═══ MATERIAL FOR THIS TASK

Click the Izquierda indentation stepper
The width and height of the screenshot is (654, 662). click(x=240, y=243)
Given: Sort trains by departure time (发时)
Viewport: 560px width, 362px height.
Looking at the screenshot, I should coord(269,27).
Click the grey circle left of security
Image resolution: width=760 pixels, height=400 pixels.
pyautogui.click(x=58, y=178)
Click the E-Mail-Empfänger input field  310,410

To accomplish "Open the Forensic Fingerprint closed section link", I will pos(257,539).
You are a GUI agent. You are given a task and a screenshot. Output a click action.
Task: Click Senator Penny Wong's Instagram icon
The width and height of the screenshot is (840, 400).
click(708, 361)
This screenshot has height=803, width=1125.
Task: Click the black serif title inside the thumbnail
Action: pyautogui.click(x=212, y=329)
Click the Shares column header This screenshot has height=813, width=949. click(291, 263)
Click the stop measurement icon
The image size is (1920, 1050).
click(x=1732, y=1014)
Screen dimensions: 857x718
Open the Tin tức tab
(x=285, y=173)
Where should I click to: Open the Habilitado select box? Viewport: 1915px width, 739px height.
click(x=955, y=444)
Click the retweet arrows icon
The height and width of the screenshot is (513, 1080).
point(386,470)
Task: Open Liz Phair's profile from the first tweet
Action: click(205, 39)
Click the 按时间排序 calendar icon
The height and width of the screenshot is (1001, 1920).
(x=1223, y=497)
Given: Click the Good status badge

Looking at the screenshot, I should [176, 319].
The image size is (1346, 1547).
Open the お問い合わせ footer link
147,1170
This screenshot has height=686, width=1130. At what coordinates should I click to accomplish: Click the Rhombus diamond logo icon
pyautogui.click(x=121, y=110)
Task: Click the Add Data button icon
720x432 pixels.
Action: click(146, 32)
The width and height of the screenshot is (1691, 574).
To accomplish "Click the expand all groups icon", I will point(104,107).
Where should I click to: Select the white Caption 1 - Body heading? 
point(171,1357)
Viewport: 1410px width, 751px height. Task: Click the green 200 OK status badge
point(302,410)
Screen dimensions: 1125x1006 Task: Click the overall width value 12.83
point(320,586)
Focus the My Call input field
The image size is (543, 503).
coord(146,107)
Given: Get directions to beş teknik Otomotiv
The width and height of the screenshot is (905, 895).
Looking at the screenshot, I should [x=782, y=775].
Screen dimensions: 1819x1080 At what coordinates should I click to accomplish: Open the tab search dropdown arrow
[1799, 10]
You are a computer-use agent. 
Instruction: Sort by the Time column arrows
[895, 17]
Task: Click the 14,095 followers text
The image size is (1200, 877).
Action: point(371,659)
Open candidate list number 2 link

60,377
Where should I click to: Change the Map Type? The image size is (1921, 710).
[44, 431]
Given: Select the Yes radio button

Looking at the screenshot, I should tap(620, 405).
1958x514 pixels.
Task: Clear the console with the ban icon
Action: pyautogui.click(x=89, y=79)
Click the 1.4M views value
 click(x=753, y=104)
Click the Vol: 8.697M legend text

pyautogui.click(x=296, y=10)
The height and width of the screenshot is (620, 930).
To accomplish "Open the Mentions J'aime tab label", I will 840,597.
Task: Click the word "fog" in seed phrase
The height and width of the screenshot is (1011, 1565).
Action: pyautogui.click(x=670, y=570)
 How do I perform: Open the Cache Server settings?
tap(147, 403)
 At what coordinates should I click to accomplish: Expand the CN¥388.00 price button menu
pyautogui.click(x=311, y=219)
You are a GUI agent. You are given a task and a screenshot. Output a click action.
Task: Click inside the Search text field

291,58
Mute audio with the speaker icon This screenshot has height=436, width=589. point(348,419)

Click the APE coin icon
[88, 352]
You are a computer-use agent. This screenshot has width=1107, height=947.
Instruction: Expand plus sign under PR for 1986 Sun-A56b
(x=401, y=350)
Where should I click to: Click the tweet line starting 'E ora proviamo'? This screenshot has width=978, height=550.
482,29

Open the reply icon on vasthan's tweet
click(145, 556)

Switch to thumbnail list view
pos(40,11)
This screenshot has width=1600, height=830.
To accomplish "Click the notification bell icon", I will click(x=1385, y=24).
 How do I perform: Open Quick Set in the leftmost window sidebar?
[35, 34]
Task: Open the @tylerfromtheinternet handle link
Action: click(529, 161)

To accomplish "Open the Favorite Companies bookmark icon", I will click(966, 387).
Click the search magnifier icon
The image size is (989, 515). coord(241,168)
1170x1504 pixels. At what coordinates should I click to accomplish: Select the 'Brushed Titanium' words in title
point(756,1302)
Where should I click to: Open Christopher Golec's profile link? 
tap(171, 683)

══════

◆ EXERCISE
Keep to the lines above, from the first one through the line where "Click the stop measurement icon" appears, and copy them exactly.

◆ OUTPUT FOR THIS TASK
Click the Izquierda indentation stepper
The width and height of the screenshot is (654, 662). click(x=240, y=243)
Given: Sort trains by departure time (发时)
Viewport: 560px width, 362px height.
Looking at the screenshot, I should coord(269,27).
Click the grey circle left of security
Image resolution: width=760 pixels, height=400 pixels.
pyautogui.click(x=58, y=178)
Click the E-Mail-Empfänger input field  310,410

To accomplish "Open the Forensic Fingerprint closed section link", I will pos(257,539).
You are a GUI agent. You are given a task and a screenshot. Output a click action.
Task: Click Senator Penny Wong's Instagram icon
The width and height of the screenshot is (840, 400).
click(708, 361)
This screenshot has height=803, width=1125.
Task: Click the black serif title inside the thumbnail
Action: pyautogui.click(x=212, y=329)
Click the Shares column header This screenshot has height=813, width=949. click(291, 263)
Click the stop measurement icon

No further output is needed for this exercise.